**Task goal**
Show every line of the records below that contains the string "logo", matching case exactly.

** Begin Supplied material **

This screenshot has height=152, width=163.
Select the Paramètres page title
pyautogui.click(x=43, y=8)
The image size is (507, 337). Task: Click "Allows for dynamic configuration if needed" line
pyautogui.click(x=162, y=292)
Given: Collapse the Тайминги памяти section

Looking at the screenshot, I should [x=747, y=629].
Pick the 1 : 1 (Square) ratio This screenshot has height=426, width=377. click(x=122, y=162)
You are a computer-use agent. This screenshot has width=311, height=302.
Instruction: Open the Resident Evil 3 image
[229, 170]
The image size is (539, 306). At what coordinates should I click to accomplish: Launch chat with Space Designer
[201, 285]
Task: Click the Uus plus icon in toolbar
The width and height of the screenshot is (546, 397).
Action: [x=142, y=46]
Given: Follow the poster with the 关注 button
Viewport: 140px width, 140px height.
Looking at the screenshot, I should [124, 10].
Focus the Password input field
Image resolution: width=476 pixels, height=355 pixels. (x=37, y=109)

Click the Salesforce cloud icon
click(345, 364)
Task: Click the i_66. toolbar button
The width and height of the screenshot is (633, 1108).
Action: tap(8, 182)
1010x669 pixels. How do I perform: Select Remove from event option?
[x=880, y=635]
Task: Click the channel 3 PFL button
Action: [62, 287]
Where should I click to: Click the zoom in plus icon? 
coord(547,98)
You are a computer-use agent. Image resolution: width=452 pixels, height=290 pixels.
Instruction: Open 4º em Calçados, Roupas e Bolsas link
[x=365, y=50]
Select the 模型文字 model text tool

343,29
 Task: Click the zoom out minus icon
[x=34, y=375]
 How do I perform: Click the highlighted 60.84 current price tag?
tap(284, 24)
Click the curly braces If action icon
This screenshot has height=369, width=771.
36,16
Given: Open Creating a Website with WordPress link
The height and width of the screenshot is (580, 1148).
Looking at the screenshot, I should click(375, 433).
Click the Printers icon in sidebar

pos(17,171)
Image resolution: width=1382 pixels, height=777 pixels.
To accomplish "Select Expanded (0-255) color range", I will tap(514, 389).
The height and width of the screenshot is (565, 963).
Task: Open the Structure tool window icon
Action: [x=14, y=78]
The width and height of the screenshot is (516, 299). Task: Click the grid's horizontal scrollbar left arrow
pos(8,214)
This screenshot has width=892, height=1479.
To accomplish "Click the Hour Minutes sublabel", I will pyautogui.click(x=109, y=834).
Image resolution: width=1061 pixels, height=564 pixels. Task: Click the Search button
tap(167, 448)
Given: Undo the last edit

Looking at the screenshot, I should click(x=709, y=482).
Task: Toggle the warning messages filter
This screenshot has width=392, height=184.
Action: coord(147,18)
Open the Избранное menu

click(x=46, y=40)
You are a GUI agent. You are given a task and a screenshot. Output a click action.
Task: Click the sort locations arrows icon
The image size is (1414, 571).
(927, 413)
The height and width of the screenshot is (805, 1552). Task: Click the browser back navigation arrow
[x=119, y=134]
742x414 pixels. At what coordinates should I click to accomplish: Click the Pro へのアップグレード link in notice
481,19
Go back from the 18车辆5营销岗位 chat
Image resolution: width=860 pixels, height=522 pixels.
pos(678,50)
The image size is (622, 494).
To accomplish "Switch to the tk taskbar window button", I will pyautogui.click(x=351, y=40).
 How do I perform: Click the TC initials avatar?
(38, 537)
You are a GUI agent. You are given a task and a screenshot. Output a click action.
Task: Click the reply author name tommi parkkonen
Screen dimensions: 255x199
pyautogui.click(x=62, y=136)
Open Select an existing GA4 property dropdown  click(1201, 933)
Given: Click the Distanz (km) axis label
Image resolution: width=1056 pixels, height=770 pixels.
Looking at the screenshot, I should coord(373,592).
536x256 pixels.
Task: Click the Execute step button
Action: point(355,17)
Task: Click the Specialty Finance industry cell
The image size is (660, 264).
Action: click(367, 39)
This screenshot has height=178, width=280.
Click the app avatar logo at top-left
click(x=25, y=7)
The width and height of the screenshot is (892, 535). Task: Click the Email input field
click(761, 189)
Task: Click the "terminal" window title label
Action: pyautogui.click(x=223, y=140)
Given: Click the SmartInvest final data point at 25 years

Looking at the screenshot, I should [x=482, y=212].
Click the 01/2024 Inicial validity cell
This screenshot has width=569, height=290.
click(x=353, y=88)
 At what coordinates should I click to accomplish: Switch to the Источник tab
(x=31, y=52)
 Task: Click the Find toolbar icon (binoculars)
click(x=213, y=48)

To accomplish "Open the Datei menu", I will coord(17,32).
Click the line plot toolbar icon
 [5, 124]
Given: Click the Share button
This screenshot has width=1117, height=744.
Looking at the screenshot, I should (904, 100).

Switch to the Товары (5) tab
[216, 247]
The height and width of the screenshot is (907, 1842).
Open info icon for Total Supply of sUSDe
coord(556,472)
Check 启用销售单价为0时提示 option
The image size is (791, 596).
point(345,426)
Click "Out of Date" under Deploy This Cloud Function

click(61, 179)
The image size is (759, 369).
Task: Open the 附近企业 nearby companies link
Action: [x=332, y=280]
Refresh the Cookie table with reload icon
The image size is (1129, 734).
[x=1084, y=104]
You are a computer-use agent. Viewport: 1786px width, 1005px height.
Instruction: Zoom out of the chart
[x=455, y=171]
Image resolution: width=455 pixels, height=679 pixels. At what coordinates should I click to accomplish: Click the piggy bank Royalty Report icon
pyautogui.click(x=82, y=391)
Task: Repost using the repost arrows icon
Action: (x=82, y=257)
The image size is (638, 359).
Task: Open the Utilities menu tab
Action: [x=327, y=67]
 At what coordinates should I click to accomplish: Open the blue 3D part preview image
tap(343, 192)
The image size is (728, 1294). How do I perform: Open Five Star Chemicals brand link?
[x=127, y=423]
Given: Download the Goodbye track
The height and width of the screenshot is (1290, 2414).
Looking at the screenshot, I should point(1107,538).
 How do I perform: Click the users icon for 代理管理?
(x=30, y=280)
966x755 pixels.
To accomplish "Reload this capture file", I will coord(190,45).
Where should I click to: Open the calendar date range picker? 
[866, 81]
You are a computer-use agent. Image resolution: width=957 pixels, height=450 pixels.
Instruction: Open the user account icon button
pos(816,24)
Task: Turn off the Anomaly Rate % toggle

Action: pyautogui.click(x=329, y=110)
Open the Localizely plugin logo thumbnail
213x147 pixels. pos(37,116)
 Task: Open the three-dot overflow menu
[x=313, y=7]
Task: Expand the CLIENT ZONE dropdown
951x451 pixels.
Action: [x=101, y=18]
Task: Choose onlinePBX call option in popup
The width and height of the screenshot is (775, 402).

** End Supplied material **

**Reply**
Click the app avatar logo at top-left
Open the Localizely plugin logo thumbnail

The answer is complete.